◆ What you need to do:
Convert the part of the data that opens at its very start and closes with the line containing "(1152, 562)" into a two-column CSV headed input and output, with one row for each text and its answer. Put every field in quotation marks and replace any line breaks inside a field with spaces.

◆ Input records:
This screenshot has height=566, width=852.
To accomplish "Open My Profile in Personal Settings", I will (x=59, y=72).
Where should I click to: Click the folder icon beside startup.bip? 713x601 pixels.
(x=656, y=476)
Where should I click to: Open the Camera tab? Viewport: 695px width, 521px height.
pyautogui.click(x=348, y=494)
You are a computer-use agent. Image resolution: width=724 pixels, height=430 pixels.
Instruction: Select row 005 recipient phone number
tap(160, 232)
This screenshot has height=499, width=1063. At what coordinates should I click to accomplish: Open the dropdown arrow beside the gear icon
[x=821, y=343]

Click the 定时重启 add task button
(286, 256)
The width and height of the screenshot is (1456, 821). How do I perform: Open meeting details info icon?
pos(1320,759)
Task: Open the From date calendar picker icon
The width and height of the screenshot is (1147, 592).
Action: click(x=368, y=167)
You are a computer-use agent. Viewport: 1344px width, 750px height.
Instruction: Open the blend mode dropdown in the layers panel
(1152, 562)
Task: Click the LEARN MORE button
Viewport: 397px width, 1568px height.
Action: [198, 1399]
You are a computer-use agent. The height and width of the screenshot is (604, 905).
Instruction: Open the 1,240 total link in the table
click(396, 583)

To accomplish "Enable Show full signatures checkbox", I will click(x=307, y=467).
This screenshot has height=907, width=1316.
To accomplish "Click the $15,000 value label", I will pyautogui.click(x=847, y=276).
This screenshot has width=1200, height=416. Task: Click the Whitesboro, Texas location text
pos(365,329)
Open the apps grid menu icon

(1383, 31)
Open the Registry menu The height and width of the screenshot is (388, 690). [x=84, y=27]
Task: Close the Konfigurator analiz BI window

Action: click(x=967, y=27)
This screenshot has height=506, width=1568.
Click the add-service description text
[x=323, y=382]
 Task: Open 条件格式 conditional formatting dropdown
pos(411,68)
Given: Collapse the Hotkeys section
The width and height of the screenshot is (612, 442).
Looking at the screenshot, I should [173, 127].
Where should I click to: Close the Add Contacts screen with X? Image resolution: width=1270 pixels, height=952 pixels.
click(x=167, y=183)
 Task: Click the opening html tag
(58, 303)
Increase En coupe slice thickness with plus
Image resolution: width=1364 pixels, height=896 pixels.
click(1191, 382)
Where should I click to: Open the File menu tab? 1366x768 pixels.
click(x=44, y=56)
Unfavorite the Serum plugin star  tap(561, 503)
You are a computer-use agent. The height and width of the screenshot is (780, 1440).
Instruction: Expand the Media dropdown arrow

◆ Result of the task:
input,output
"This screenshot has height=566, width=852. To accomplish ""Open My Profile in Personal Settings"",","I will (x=59, y=72)."
"Where should I click to: Click the folder icon beside startup.bip? 713x601 pixels.","(x=656, y=476)"
"Where should I click to: Open the Camera tab? Viewport: 695px width, 521px height.","pyautogui.click(x=348, y=494)"
"You are a computer-use agent. Image resolution: width=724 pixels, height=430 pixels. Instruction: Select row 005 recipient phone number","tap(160, 232)"
"This screenshot has height=499, width=1063. At what coordinates should I click to accomplish: Open the dropdown arrow beside the gear icon","[x=821, y=343]"
"Click the 定时重启 add task button","(286, 256)"
"The width and height of the screenshot is (1456, 821). How do I perform: Open meeting details info icon?","pos(1320,759)"
"Task: Open the From date calendar picker icon The width and height of the screenshot is (1147, 592).","Action: click(x=368, y=167)"
"You are a computer-use agent. Viewport: 1344px width, 750px height. Instruction: Open the blend mode dropdown in the layers panel","(1152, 562)"